[[ PROVIDED RECORDS open ]]
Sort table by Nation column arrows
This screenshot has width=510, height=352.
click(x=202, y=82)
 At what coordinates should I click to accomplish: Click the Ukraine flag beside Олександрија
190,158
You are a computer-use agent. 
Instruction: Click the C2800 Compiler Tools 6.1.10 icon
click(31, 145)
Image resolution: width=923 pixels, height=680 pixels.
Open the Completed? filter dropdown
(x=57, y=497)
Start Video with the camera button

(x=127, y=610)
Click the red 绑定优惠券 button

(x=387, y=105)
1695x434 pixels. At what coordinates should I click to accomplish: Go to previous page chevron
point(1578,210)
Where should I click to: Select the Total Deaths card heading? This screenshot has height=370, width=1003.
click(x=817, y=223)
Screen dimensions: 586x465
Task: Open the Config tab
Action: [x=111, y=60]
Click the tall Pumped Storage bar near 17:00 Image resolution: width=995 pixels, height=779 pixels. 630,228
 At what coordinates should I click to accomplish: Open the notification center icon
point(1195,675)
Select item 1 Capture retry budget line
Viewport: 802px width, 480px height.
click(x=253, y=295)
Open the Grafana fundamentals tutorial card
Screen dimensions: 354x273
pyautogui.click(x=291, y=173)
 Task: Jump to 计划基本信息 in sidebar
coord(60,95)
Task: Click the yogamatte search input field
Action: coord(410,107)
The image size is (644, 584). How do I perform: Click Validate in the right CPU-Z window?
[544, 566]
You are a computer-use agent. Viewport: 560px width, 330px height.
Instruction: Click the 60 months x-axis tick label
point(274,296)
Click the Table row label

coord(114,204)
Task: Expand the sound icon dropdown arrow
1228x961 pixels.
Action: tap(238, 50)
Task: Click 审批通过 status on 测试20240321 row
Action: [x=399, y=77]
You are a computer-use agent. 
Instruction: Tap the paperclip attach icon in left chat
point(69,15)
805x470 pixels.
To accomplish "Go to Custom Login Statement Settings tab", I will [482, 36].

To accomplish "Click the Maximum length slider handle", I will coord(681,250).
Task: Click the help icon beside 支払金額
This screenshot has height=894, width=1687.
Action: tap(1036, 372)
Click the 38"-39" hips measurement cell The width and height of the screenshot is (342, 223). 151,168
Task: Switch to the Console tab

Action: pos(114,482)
[[ PROVIDED RECORDS closed ]]
(DIRECTIONS FOR THIS TASK)
Starting at the line that contains "Instruction: Click the 60", retype every line through the end of the records exactly, and nothing else.

(ANSWER SECTION)
Instruction: Click the 60 months x-axis tick label
point(274,296)
Click the Table row label

coord(114,204)
Task: Expand the sound icon dropdown arrow
1228x961 pixels.
Action: tap(238, 50)
Task: Click 审批通过 status on 测试20240321 row
Action: [x=399, y=77]
You are a computer-use agent. 
Instruction: Tap the paperclip attach icon in left chat
point(69,15)
805x470 pixels.
To accomplish "Go to Custom Login Statement Settings tab", I will [482, 36].

To accomplish "Click the Maximum length slider handle", I will coord(681,250).
Task: Click the help icon beside 支払金額
This screenshot has height=894, width=1687.
Action: tap(1036, 372)
Click the 38"-39" hips measurement cell The width and height of the screenshot is (342, 223). 151,168
Task: Switch to the Console tab

Action: pos(114,482)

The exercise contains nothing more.